大規模言語モデル(LLM)を使用したことがある方なら、チームのプロンプトがドキュメント、スプレッドシート、さまざまなクラウド コンソールに散在している状況をよくご存じでしょう。多くの場合、イテレーションは手動で非効率的なプロセスであるため、どの変更が実際にパフォーマンスを向上させるかを追跡することは困難です。

この問題の解決へ向け、Google はこのプロセスを構造化するよう設計された軽量のオープンソース アプリケーションである LLM-Evalkit を発表します。LLM-Evalkit は、Google Cloud を使用して Vertex AI SDK 上に構築された実用的な軽量フレームワークで、プロンプト エンジニアリングを一元化して合理化し、客観的な指標を追跡したより効果的なイテレーションを可能にします。

分散したワークフローを一元化

現在、Google Cloud でプロンプトを管理するには、複数のツールを使いこなす必要があります。開発者が 1 つのコンソールでテストする一方で、プロンプトは別のドキュメントに保存し、評価には別のサービスを使用する、といったことが起こりえます。この断片化により、作業の重複が起こるとともに、標準化された評価プロセスの確立が難しくなります。チームメンバーによってプロンプトのテスト方法が少しずつ異なるため、結果に一貫性がなくなる可能性があります。

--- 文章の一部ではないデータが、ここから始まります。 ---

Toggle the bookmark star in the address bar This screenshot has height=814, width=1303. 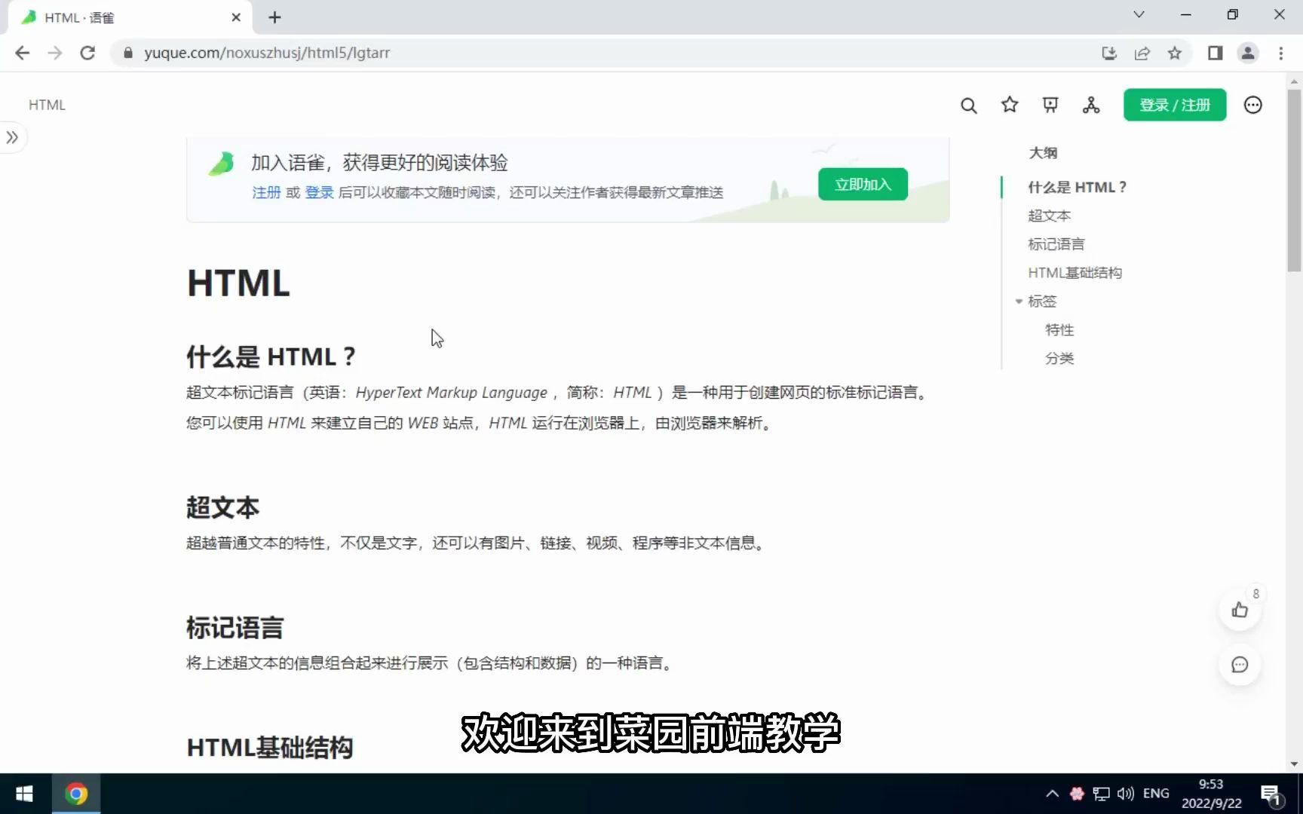[1175, 53]
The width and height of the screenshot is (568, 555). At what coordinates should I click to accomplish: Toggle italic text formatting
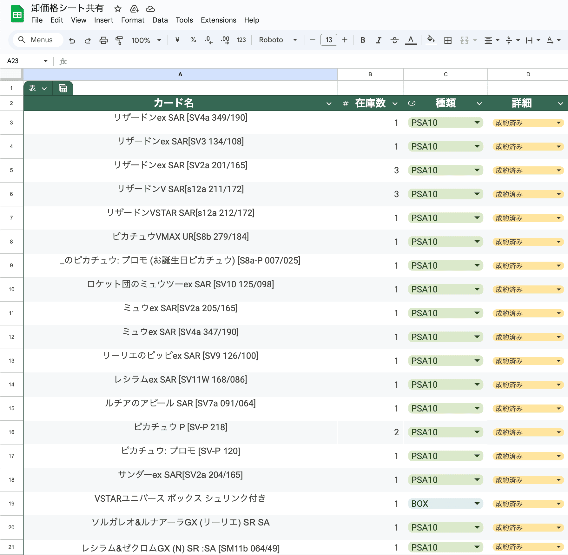click(379, 40)
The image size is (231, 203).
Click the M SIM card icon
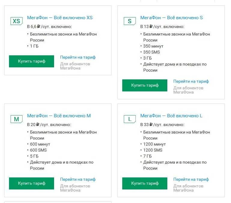(17, 119)
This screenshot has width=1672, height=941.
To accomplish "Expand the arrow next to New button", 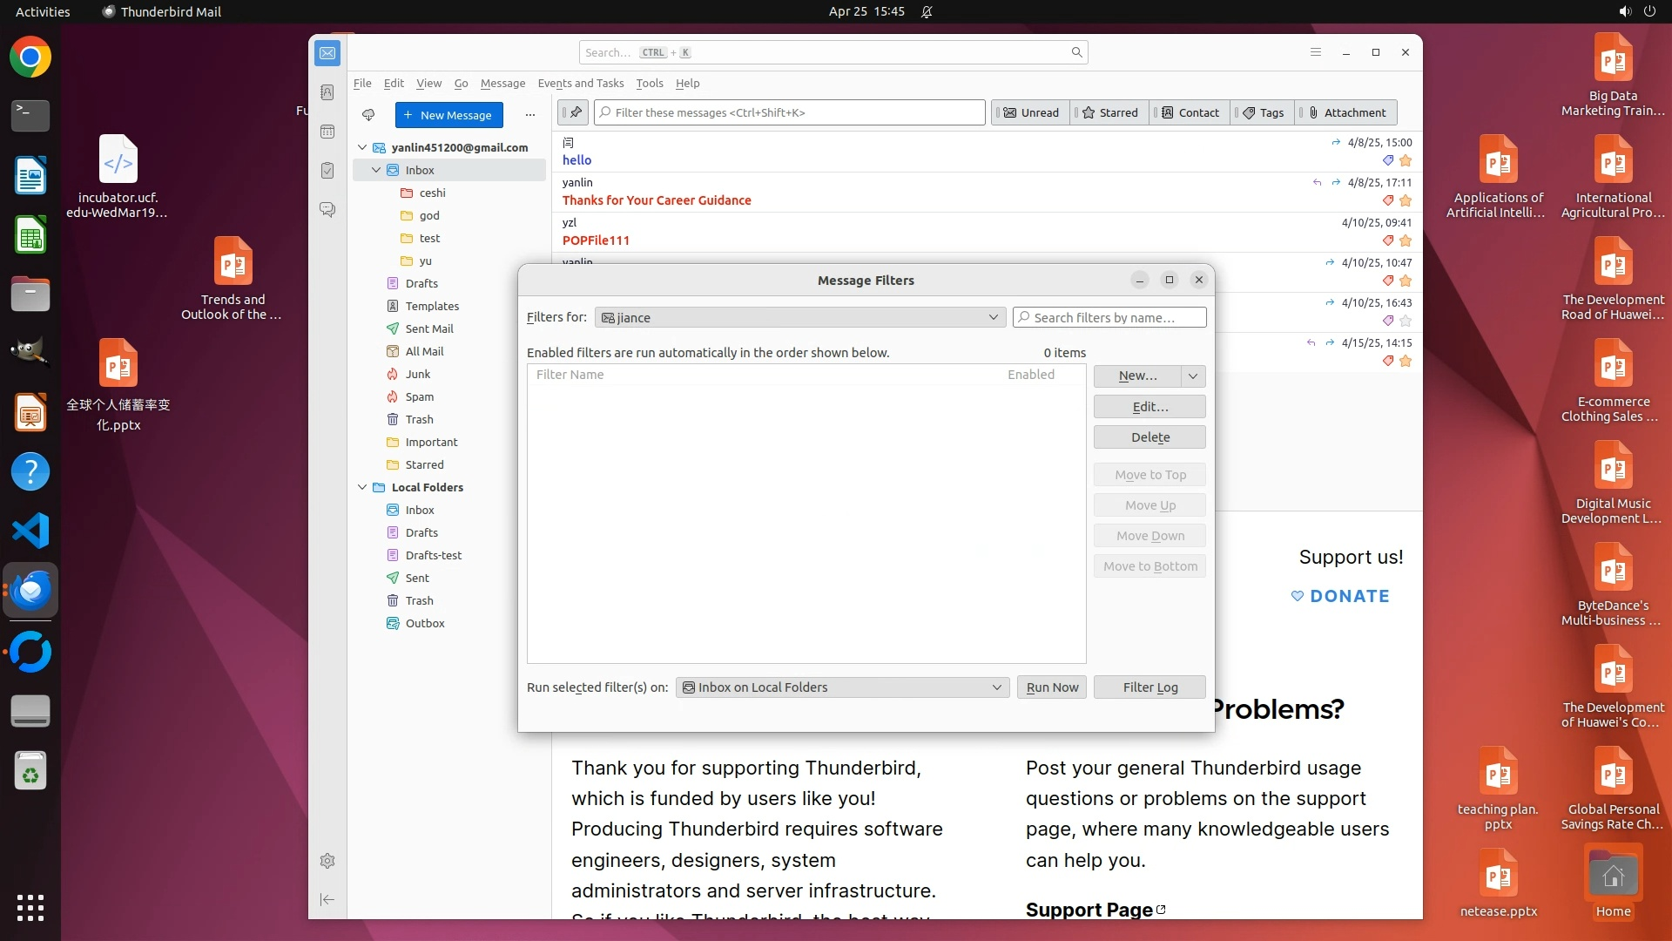I will coord(1193,376).
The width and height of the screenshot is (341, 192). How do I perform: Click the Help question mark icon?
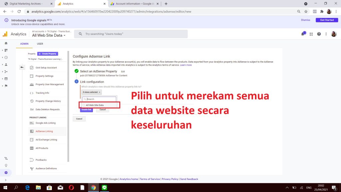[x=319, y=34]
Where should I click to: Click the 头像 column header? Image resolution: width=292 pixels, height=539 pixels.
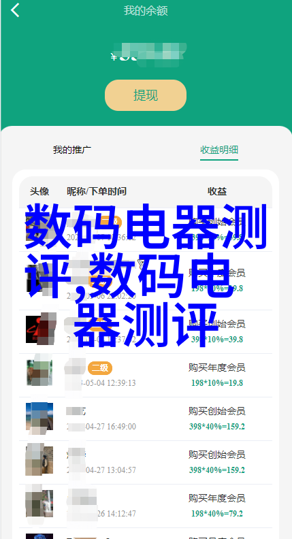pos(39,191)
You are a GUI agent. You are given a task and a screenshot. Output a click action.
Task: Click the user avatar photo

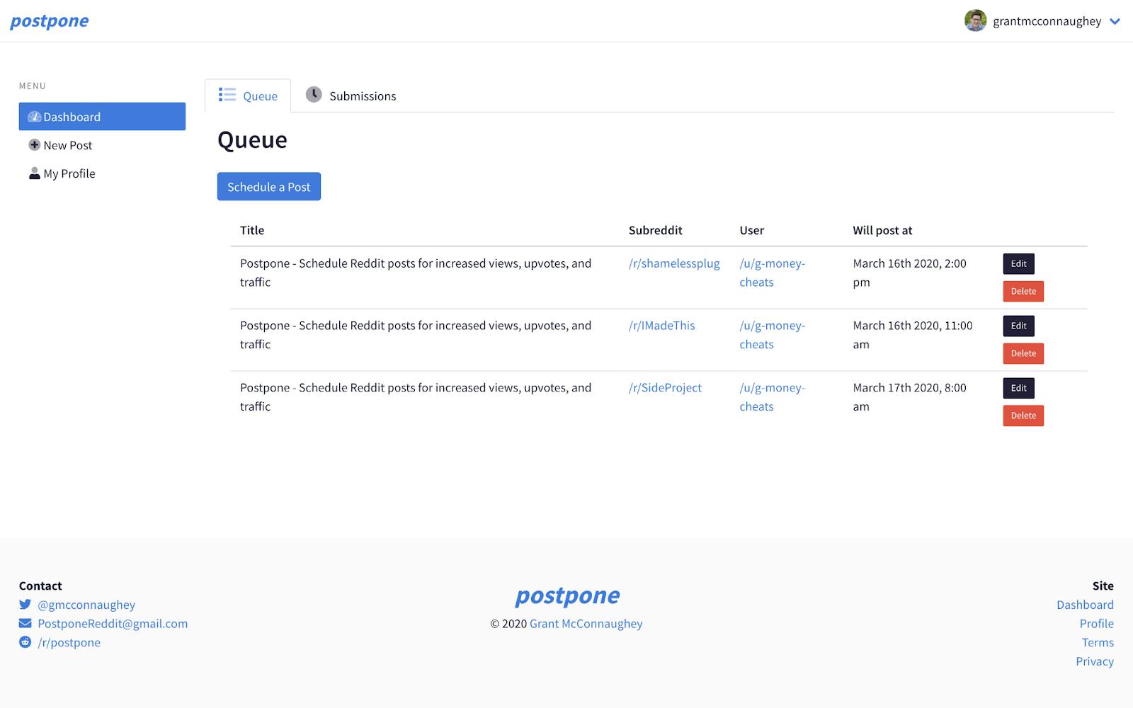(975, 21)
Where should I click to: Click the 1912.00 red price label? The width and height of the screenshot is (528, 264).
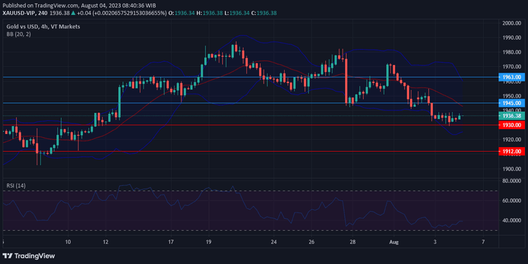(511, 151)
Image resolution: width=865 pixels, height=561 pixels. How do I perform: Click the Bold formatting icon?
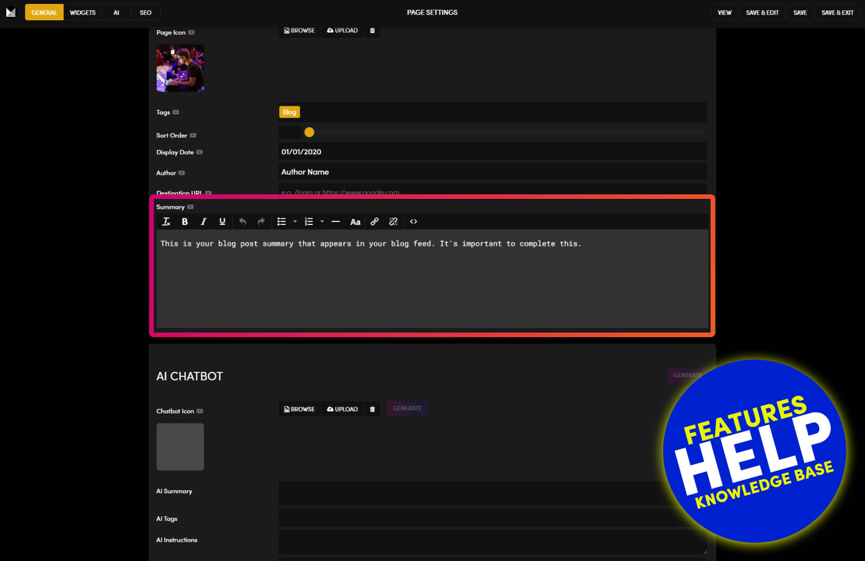(185, 222)
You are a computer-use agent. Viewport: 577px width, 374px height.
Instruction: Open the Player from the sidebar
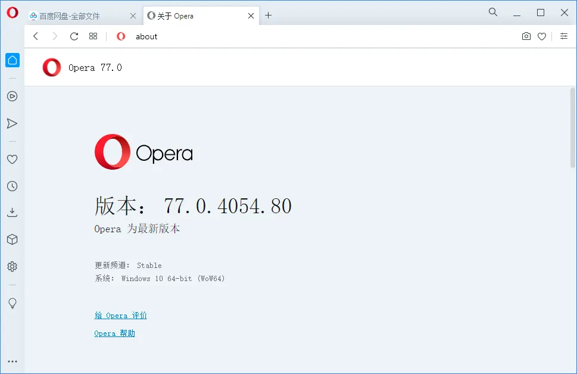pyautogui.click(x=12, y=96)
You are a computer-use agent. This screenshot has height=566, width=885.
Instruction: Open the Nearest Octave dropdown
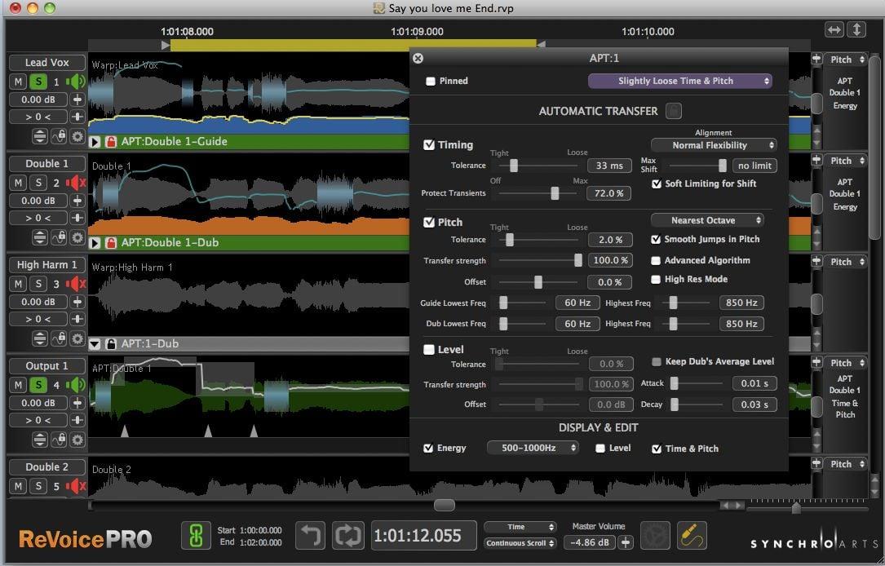point(707,220)
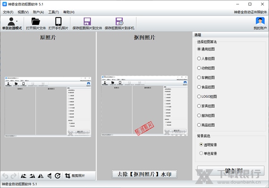Click 保存抠图照片到手机 save icon
269x188 pixels.
119,21
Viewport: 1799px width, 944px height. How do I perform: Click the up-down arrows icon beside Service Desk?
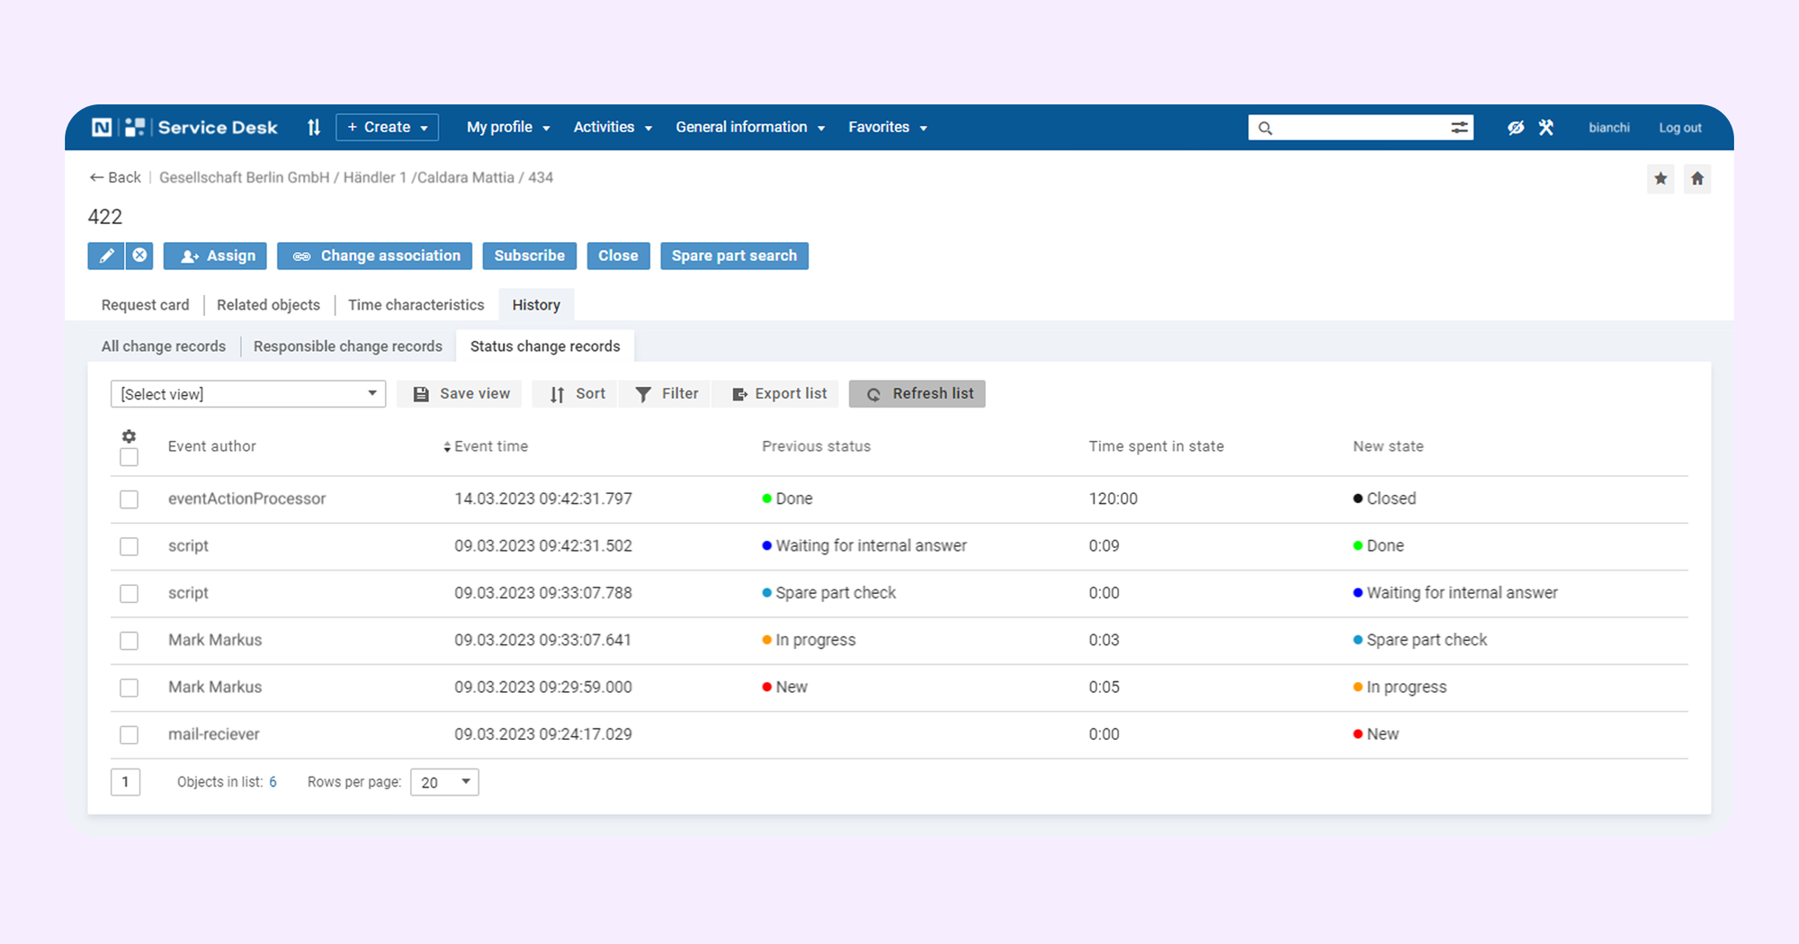[314, 128]
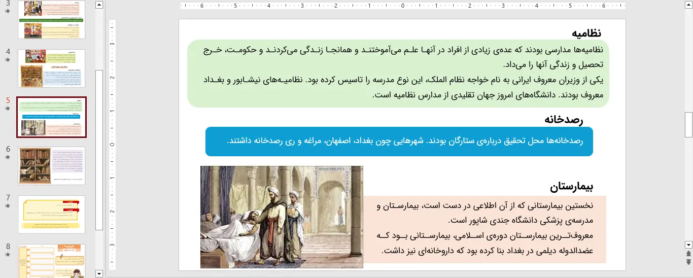Click the animation star under slide 3

point(8,11)
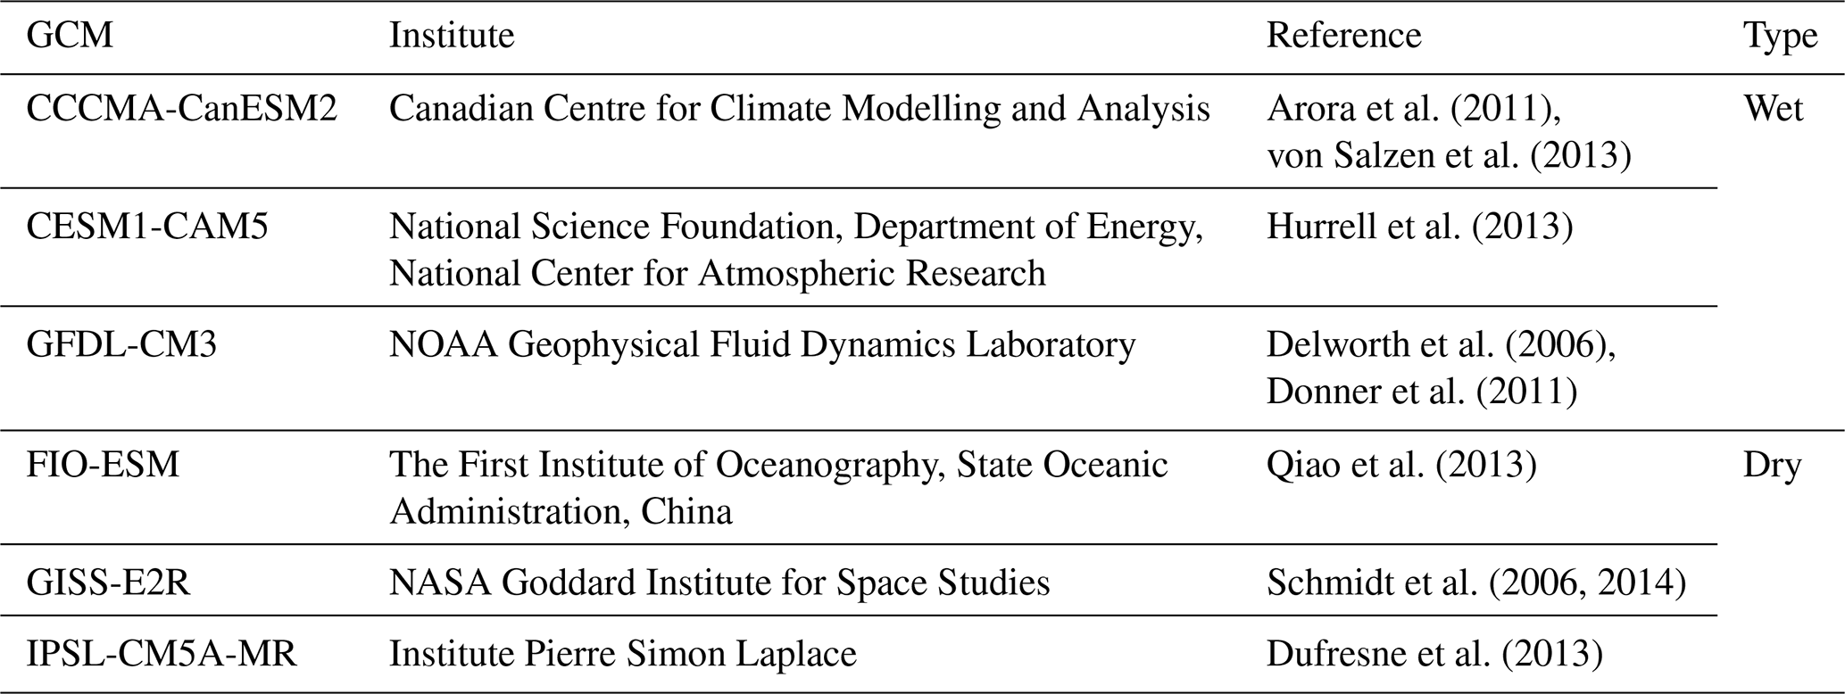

LLM-Evalkit は、これらの異なるツールを 1 つのまとまりのあるアプリケーションに抽象化することで、この問題を解決します。プロンプトの作成、テストから、バージョニング、ベンチマークまで、プロンプト関連のすべての活動を集中管理するハブとして機能し、これによりワークフローが簡素化され、すべてのチームメンバーが同じ手法を用いて作業できるようになります。共通のインターフェースにより、さまざまなプロンプトの履歴とパフォーマンスを時系列で簡単に追跡し、信頼できる記録システムを作成できます。

推測から測定へ

プロンプトのイテレーションが主観的な「感覚」や数例の出力に基づいて行われる例はあまりにも多いといわざるを得ません。たとえ当初は機能したとしてもスケールせず、あるプロンプトが別のプロンプトよりも本当に優れているとする根拠づけが難しくなります。

LLM-Evalkit は、プロンプト自体ではなく、解決しようとしている問題に焦点を移すことを推奨しています。その方法論は単純明快です。

  1. 具体的な問題から始める: LLM に実行させたいタスクを明確に定義します。

  2. 関連性の高いデータセットを収集または作成する: モデルが受け取る入力の種類をよく表す、一連のテストケースを構築します。

  3. 明確な測定基準を構築する: データセットに対するモデルの出力を評価するための客観的な指標を定義します。

このアプローチにより、体系的でデータドリブンなイテレーションが可能になります。新しいプロンプトが改善につながっているかどうかを推測するのではなく、一貫したベンチマークに照らし合わせてそのパフォーマンスを測定できます。客観的な指標に照らして進捗状況を追跡できるため、どの変更がより優れた、より信頼性の高い結果につながったのかが明確になります。

ノーコード アプローチでチームを支援

プロンプト エンジニアリングは、複雑なツールやコードに慣れている人だけのものではありません。数人の技術チームメンバーしかプロンプトを効果的に構築してテストできない場合、ボトルネックが発生し、開発サイクルが遅くなりますが、

LLM-Evalkit は、ノーコードでユーザー フレンドリーなインターフェースでこの問題に対処します。プロダクト マネージャー、UX ライター、貴重なドメイン知識を持つが開発者ではない主題専門家(SME)など、幅広いチームメンバーがプロンプト エンジニアリングに携われるようにすることを目標としています。プロセスを民主化することで、イテレーションが迅速化され、テストするアイデアの幅が広がり、技術担当者と非技術担当者の間でより良いコラボレーションを促進できます。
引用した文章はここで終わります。